For any food lover living in New York, Zabar's
is one of those institutions we naively believe has always been around and will always be around. Its crowded aisles and barking counterpeople seem like the very fabric of the city, destined to live on like Methuselah. And yet, any food lover who's lived in the city long enough has watched many beloved institutions close, the victims of rising rents, big box competition, and aging proprietors.
This weekend's New York Times had an article on Zabar's that reminded us to appreciate what we've got before it's gone.Saul Zabar, the man who turned Zabar's into the gourmet food and housewares store that it is today, turns 80 this Wednesday. The store itself is comparatively a youngster; it won't turn 75 until next year.
In celebration, Saturday's New York Times has a read-worthy article on Zabar, with an accompanying audio slideshow. Your heartstrings will get tugged on, with tales of how Zabar's has supported the city and their employees. Not only did they give $5 million to build a nursery school, but they regularly loan money to employees and even paid half the tuition for an employee's disabled son's boarding school. It's almost a remake of "It's a Wonderful Life" but with more smoked herring and coffee beans.
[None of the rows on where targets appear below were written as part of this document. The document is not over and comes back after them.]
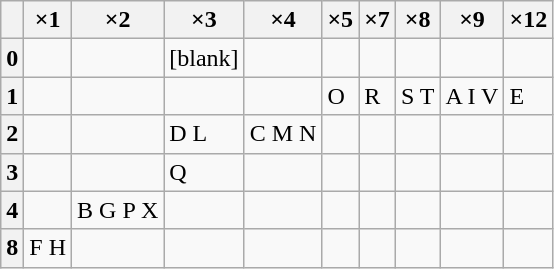
2 [12, 134]
R [378, 96]
A I V [472, 96]
F H [48, 248]
[blank] [204, 58]
×12 [528, 20]
×1 [48, 20]
0 [12, 58]
×5 [340, 20]
S T [418, 96]
4 [12, 210]
E [528, 96]
×9 [472, 20]
×2 [118, 20]
×8 [418, 20]
3 [12, 172]
C M N [283, 134]
8 [12, 248]
×7 [378, 20]
B G P X [118, 210]
×3 [204, 20]
Q [204, 172]
D L [204, 134]
1 [12, 96]
×4 [283, 20]
O [340, 96]
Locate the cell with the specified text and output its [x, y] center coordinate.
Speaking of those coffee beans, the Daily News is also cheering for Mr. Zabar's birthday. They've got an accompanying multi-media piece online as well, although theirs focuses on the unique coffee roasting operation the octogenarian started 40 years ago.
The good news is, Zabar's isn't going anywhere for now. They own their store, two of their children work there, and Saul has no plans of retiring. And yet, shouldn't you run out and get some lox and a pound of pastrami, just in case?